A self-assembly nano-prodrug for triple-negative breast cancer combined treatment by ferroptosis therapy and chemotherapy

Chemotherapeutics have been recommended as the standard protocol for inoperable patients with triple-negative breast cancer (TNBC) at advanced stage, yet limited success has been achieved in prolonging survival rates by this monotherapy. A major reason for this failure is the chemo-resistance from traditional apoptotic pathways resulting in poor therapeutic effect. Ferroptosis has become a powerful modality of no-apoptotic cell death, which can effectively evade chemo-resistance in apoptotic pathways. Herein, we propose an active-targeting small-molecular self-assembly nano-prodrug for co-delivery of chemotherapeutics (CPT), Ferrocene (Fc) and GPX4 inhibitor (RSL3) to overcome the chemo-resistance from traditional apoptotic pathways. In this nano-prodrug, the disulfide linkage not only serves as a GSH-responsive trigger, but also exhibits a stable self-assembly behavior that forms nanoparticle. Interestingly, the RSL3 can be loaded during this self-assembly process that forms a three-components nano-prodrug. In tumor environment, the high GSH level can disassemble the nano-prodrug to trigger the release of the parent drug, which can improve the therapeutic effect by synergistic effects of ferroptosis and apoptosis. In different TNBC mice models, the nano-prodrug is encapsulated into RGD-modified phospholipid micelles (DSPE-PEG2000-RGD) and exhibits high anti-tumor and anti-metastasis efficacy, especially in orthotopic models. The application of ferroptosis to assist the enhancement of chemotherapeutics may serve as a promising strategy for TNBC treatment. Chemotherapeutics have been recommended as the standard of care for palliative and adjuvant treatment in patients with triple-negative breast cancer (TNBC), yet limited success has been achieved in prolonging the overall survival of patients by this monotherapy. A major reason for this failure is the chemo-resistance from traditional apoptotic pathways resulting in poor therapeutic effect.

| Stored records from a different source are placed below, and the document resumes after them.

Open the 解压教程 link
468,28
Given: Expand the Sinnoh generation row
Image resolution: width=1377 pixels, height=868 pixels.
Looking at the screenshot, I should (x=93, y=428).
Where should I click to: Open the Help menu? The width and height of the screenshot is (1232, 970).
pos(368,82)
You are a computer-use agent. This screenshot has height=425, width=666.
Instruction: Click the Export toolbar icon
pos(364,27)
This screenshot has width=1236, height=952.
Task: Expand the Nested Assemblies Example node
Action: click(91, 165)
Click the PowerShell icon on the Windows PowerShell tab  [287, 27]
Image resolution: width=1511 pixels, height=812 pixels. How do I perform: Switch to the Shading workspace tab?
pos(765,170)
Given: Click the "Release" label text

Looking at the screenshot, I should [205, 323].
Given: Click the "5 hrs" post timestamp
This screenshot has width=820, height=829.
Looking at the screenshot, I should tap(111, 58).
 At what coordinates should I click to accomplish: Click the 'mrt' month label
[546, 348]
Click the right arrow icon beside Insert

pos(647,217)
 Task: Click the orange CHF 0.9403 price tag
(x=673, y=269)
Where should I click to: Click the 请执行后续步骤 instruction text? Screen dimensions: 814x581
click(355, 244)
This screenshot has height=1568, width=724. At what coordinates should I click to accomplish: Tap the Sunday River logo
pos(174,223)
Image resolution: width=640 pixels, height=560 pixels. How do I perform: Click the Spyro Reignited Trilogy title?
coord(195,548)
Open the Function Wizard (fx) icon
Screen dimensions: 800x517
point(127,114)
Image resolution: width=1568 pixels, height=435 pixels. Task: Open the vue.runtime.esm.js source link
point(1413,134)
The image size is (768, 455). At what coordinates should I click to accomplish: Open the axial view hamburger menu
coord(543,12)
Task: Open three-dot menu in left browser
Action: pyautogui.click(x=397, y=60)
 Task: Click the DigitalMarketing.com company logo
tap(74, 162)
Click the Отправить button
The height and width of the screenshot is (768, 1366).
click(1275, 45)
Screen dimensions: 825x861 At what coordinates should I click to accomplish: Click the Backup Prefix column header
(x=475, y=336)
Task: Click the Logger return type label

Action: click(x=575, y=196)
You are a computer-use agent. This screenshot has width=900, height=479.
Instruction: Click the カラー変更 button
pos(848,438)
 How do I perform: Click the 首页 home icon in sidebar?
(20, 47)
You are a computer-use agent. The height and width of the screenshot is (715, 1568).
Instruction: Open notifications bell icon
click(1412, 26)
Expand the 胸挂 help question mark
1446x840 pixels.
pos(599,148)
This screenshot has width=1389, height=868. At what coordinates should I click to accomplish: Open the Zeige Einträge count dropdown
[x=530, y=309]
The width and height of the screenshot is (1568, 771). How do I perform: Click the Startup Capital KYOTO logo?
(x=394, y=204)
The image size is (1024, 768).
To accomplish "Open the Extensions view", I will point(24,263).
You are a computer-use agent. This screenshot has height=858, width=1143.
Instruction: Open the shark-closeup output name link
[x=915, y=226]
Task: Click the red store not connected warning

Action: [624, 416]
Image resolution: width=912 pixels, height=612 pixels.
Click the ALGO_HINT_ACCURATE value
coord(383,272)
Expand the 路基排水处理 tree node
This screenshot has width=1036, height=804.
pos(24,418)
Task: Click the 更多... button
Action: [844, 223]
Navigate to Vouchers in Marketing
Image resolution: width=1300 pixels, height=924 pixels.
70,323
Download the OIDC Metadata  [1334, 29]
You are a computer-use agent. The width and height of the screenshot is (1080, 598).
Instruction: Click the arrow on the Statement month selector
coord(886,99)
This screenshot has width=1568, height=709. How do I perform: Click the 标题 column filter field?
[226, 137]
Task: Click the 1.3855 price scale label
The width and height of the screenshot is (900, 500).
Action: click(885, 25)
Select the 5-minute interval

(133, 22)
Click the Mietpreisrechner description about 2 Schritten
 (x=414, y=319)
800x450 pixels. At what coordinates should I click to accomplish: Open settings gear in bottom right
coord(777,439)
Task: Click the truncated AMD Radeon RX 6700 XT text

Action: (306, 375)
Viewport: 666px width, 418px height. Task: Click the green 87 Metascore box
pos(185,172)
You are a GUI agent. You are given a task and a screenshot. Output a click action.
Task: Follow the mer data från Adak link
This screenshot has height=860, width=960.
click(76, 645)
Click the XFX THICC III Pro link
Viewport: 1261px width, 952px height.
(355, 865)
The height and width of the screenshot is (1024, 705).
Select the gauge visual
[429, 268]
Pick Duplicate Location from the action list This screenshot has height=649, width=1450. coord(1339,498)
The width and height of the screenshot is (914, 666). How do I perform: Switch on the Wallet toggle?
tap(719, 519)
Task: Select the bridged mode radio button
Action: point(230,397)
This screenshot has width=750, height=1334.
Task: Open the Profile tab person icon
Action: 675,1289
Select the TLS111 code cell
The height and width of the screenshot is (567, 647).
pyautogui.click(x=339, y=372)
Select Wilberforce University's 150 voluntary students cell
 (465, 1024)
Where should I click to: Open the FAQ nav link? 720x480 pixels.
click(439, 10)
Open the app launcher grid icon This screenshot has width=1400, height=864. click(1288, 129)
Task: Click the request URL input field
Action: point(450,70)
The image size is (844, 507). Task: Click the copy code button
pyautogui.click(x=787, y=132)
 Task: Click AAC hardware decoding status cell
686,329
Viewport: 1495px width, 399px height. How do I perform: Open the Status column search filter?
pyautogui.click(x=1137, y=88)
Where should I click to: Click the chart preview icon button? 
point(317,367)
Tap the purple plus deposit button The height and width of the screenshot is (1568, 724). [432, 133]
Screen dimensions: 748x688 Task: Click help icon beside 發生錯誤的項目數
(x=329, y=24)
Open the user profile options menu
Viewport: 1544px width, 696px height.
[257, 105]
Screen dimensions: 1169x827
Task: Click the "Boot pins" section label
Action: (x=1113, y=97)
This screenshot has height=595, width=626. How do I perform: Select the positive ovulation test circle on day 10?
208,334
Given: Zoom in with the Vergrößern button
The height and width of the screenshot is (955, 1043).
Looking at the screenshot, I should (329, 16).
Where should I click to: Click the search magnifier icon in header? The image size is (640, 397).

Thus, the co-delivery of the apoptosis and ferroptosis drug may overcome or evade the resistance in chemotherapy-induced apoptotic pathways and provide a promising strategy to combat TNBC. In this work, we developed a small-molecular self-assembly nano-prodrug for co-delivery of chemotherapeutics (CPT), Ferrocene (Fc) and ferroptosis resistance inhibitor (RSL3), which could overcome the chemo-resistance and improve the therapeutic effect by synergistic effects of ferroptosis and apoptosis.